Now assume that we have found $x_1,\ldots,x_n$ in $X$ with $n<k$ such that $g_1,\ldots g_j$ are linearly independent on $\{x_1,\ldots,x_j\}$ for each $j=1,\ldots,n$. Denote the $j\times j$ matrix $M_j:=[g_m(x_l)]_{l,m\leq j}$ with $j\leq n+1$. By assumption, the determinant $|M_j|\neq0$ and $\mathrm{Rank}(M_j)=j$ for each $j=1,\ldots,n$. We need to find $x_{n+1}$ such that $|M_{n+1}|\neq0$ and $\mathrm{Rank}(M_{n+1})=n+1$. Denote the $j$rh row of $M_{n+1}$ as $v_j(x_j):=[g_1(x_j)\; g_2(x_j)\; \ldots\; g_n(x_j)\; g_{n+1}(x_j)]^T$. Assume such an $x_{n+1}$ does not exist. Then for any $x\in X,v_{n+1}(x)$ is linear combination of $v_1(x_1),\ldots,v_n(x_n)$, i.e., for $g_1,\ldots,g_{n+1}$, their values at any $x$ is a linear combination of their values at $x_1,\ldots,x_{n+1}$. If they are not linearly independent on $x_1,\ldots,x_{n+1}$, then they are not not linearly independent on $X$. Now they are not linearly independent on $x_1,\ldots,x_{n+1}$, so this is a contradiction.
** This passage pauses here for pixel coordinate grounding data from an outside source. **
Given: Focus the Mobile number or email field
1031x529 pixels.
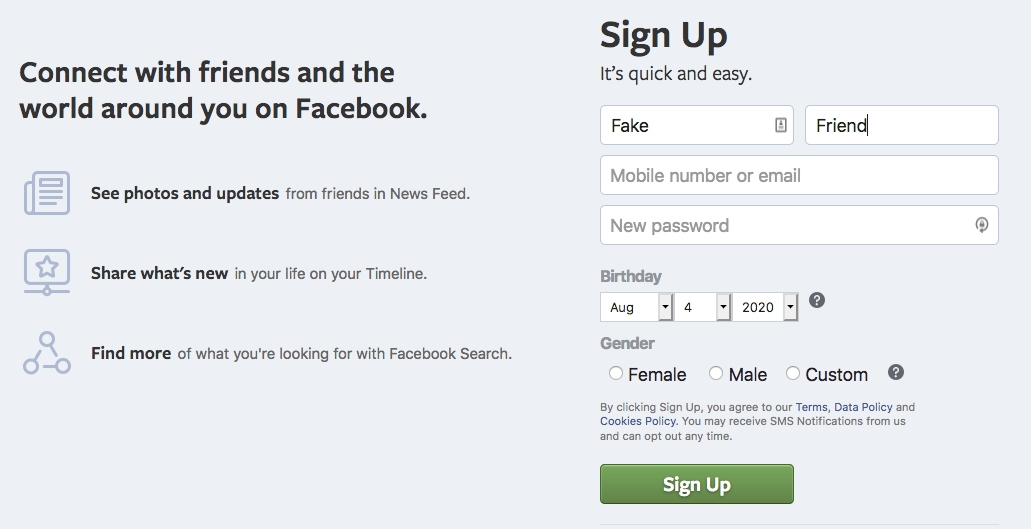Looking at the screenshot, I should (x=799, y=175).
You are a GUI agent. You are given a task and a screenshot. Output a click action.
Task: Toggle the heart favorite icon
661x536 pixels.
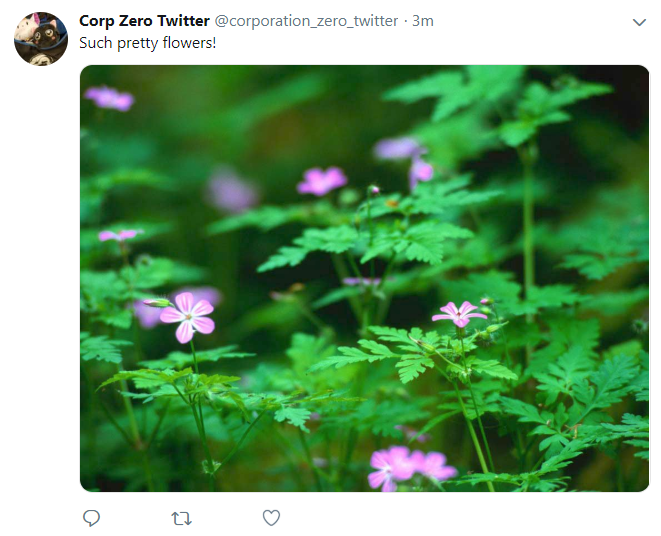(271, 518)
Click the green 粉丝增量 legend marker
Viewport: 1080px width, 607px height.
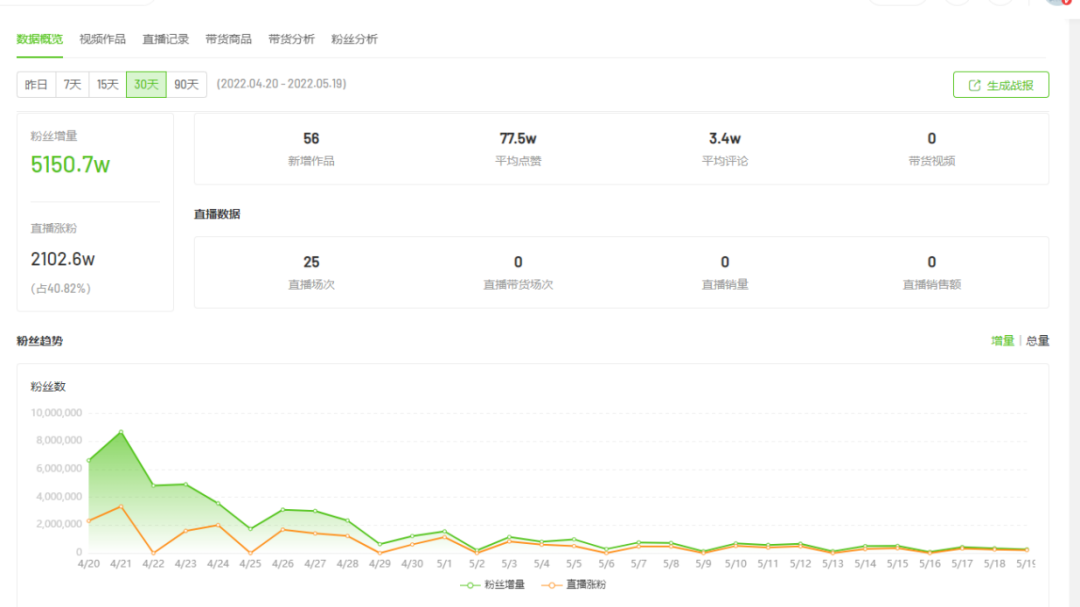pyautogui.click(x=471, y=584)
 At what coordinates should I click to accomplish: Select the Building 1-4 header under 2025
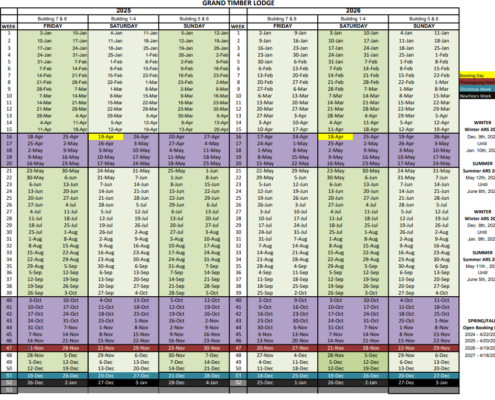123,19
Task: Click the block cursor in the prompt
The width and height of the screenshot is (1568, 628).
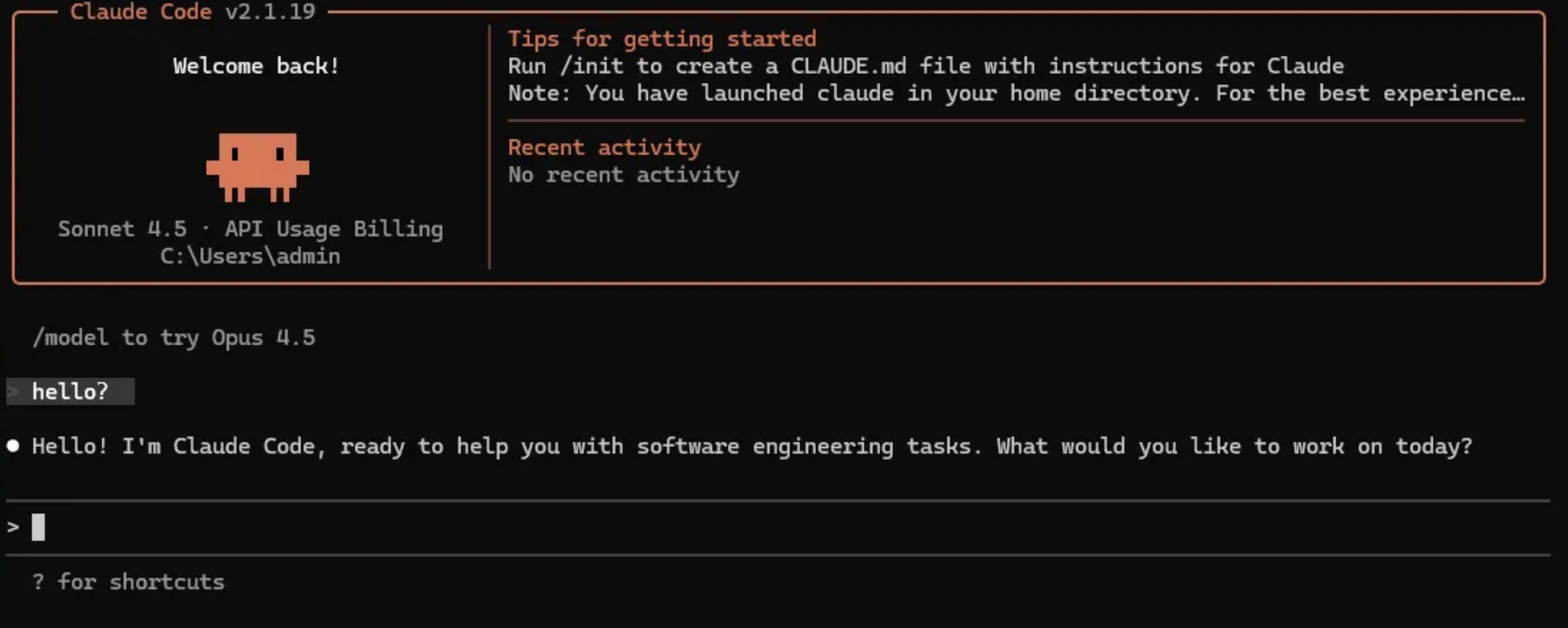Action: pyautogui.click(x=38, y=527)
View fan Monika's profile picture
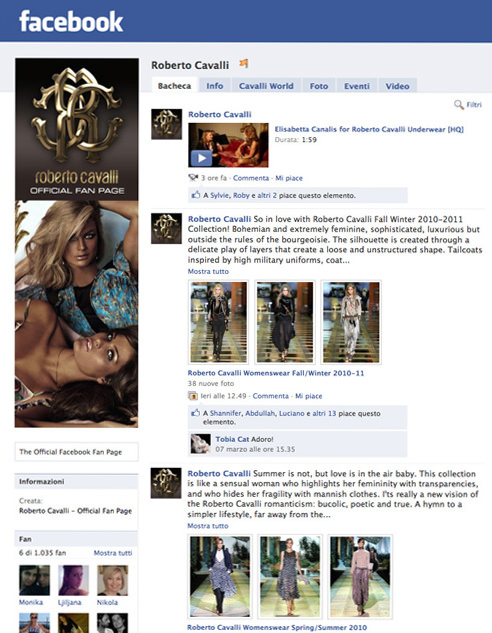Image resolution: width=492 pixels, height=633 pixels. [x=35, y=580]
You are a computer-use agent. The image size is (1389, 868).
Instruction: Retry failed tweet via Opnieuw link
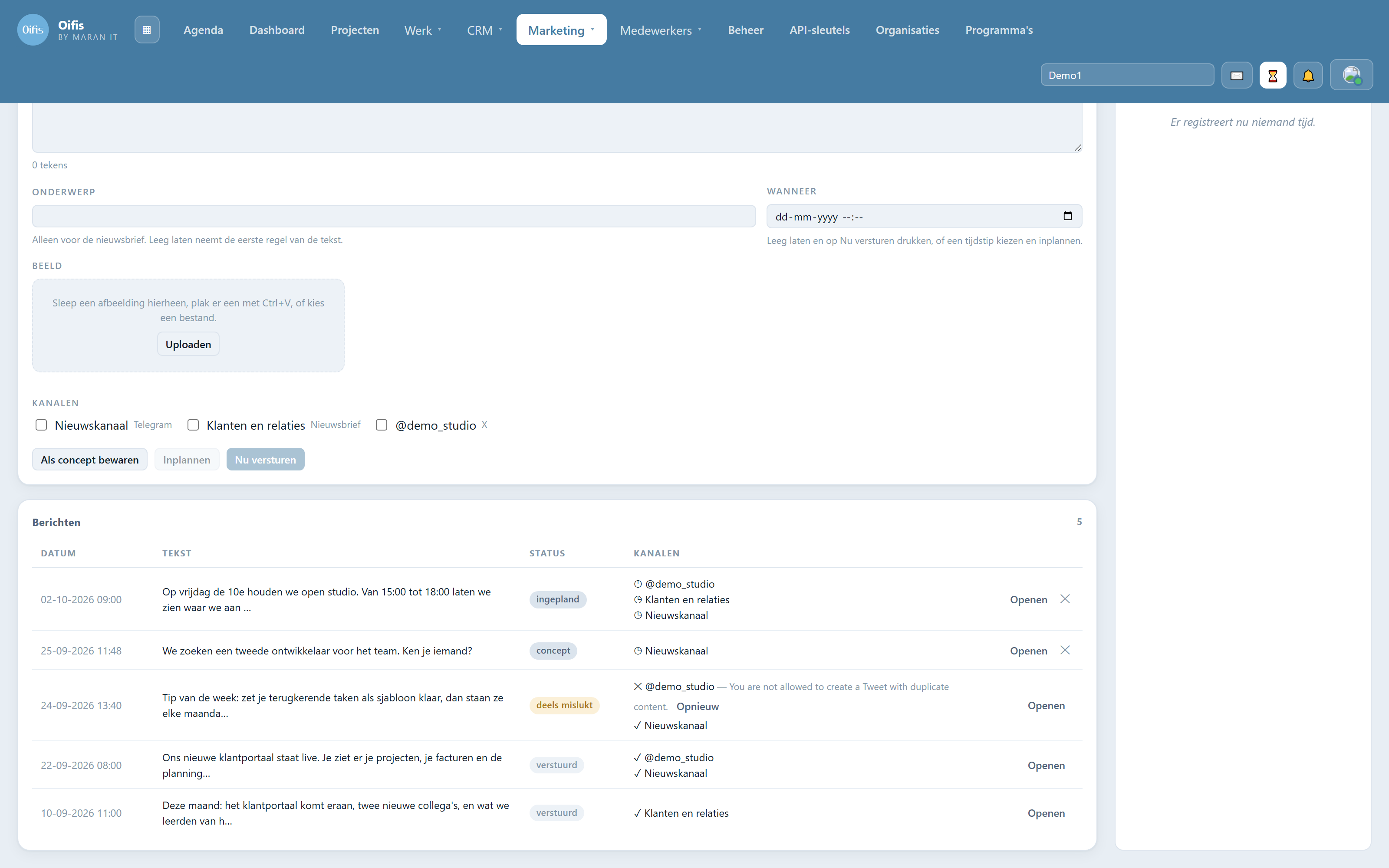tap(698, 706)
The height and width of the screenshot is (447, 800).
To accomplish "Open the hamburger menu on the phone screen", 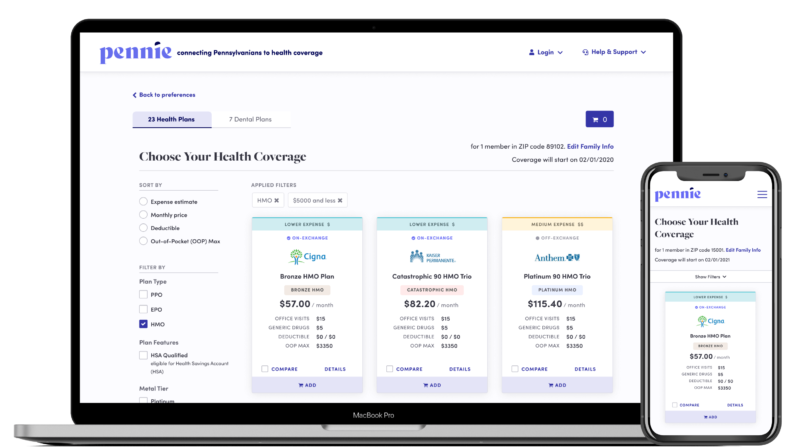I will coord(762,194).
Where am I wrong? Please give me a hint on more elegant way of proof.
HINT:
Consider the matrix $(g_j(x))_{1\le j\le k, x\in X}$. The basic fact about matrices over fields is: the largest size of non-zero minors equals the largest number of linearly independent rows(columns). That should do it.